» Extract:
# repetitive ssh logins by bots - any way to stop these?

## dilbot

I've noticed bots trying to repetitively ssh into my mail/web server, hundreds of times.  Mostly from Asia.  Is there a way to get these IP's locked out automatically after say 10 or 20 trys?

----------

## schwicky

Have a look at fail2ban. It allows you to specify iptables rules to block abusive ssh/apache/ftp/... failed logins

----------

## kilianh

To make ssh itself less prone to attacks like this I always use one or more of the following three techniques:

Use key based logins and disable password logins. Very secure and fairly simple to set up

Use iptables to allow ssh access from only a select few ip addresses (or only a single one). Very secure

Run ssh on a different port. Security by obscurity

Haven't looked at fail2ban yet but I highly recommend the first option

----------

## svancouw

We just noticed yesterday at 1 a.m. that my servers were getting hit pretty hard with that from Romania, and we installed denyhosts. That allows you to set how many attempts are made before they are banned, and for how long. Then, if they do it again, they are banned permenently. All IPs and hostnames are blocked by user hosts.deny.

» Written exercise 1: Transcribe the part of the forum thread on stopping repetitive ssh logins between "I've noticed bots" and "or 20 trys?", inclusive.
The listing that comes next bears no relation to the forum thread.

» Provided data:
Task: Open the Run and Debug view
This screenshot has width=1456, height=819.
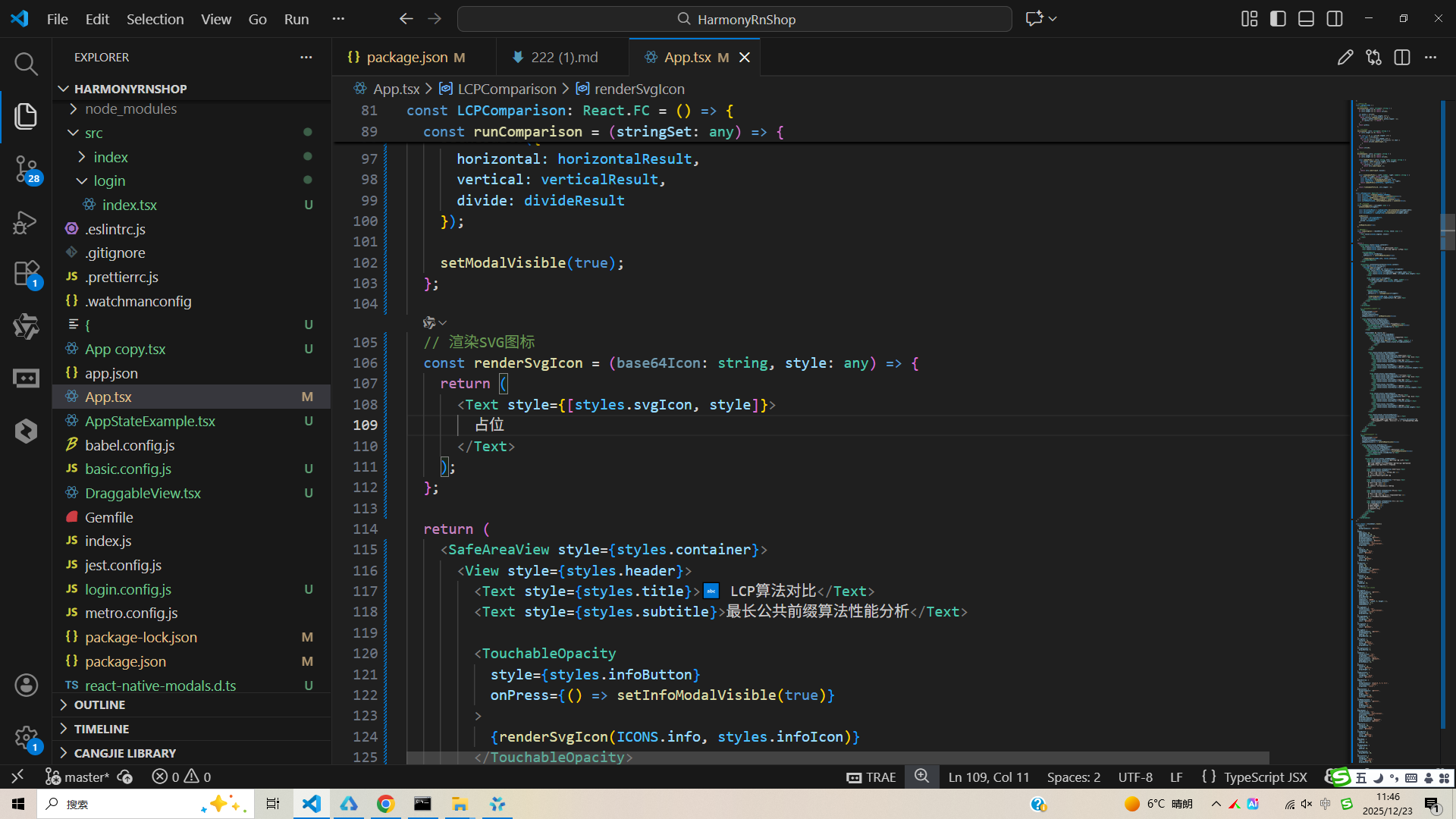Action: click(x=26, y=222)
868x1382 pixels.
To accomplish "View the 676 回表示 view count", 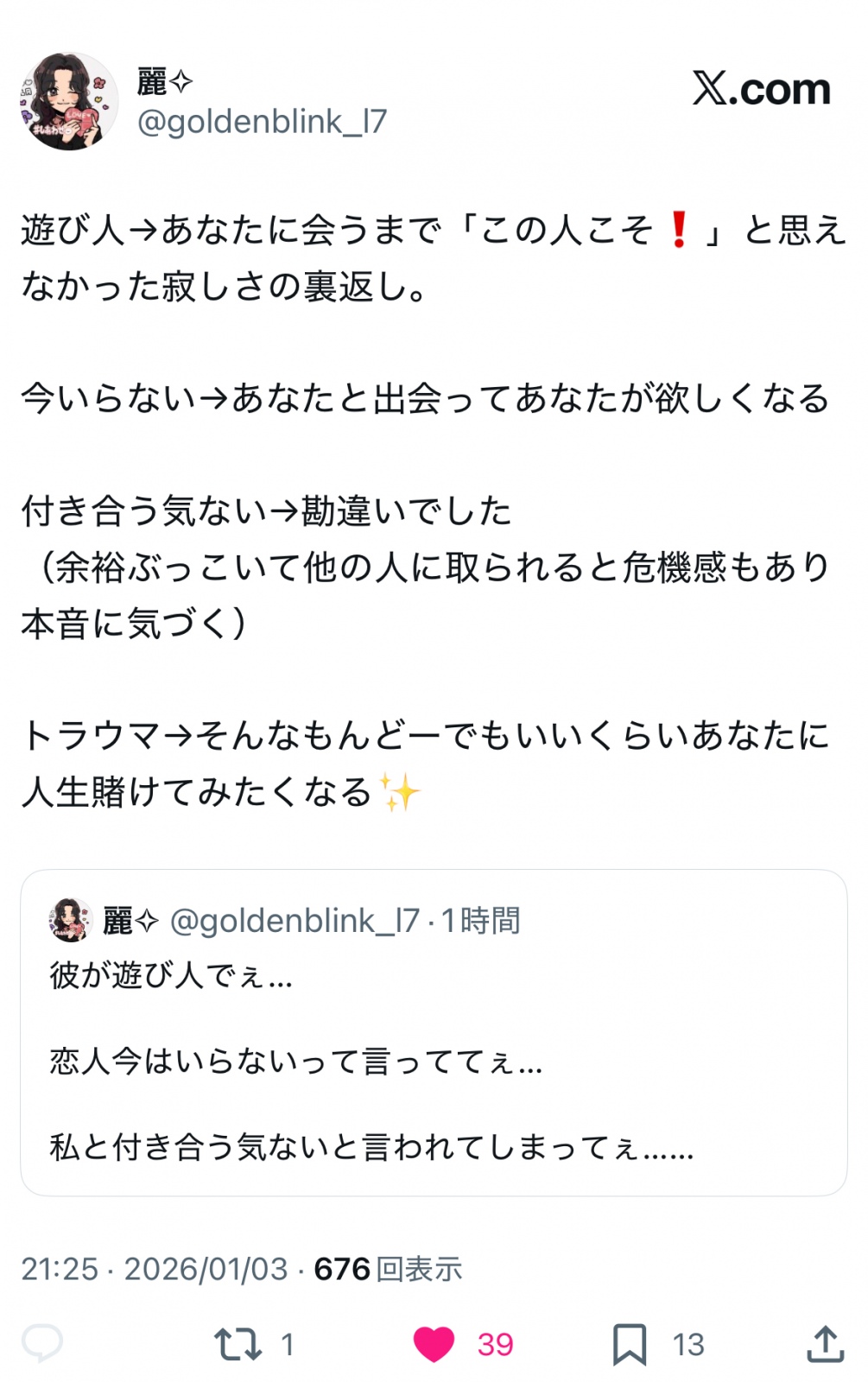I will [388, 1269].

...

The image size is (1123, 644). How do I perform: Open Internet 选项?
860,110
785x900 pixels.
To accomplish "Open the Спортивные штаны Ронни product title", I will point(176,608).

---

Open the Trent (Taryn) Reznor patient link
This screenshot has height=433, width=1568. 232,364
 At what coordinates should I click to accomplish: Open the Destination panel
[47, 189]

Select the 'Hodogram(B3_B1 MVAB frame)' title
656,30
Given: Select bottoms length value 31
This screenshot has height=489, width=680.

» Written exercise 2: From the listing, restate word for word the lines between the one holding "Select the 'Hodogram(B3_B1 MVAB frame)' title" and the one holding "This screenshot has height=489, width=680.", inclusive.

» Exercise answer 1:
I've noticed bots trying to repetitively ssh into my mail/web server, hundreds of times.  Mostly from Asia.  Is there a way to get these IP's locked out automatically after say 10 or 20 trys?

» Exercise answer 2:
Select the 'Hodogram(B3_B1 MVAB frame)' title
656,30
Given: Select bottoms length value 31
This screenshot has height=489, width=680.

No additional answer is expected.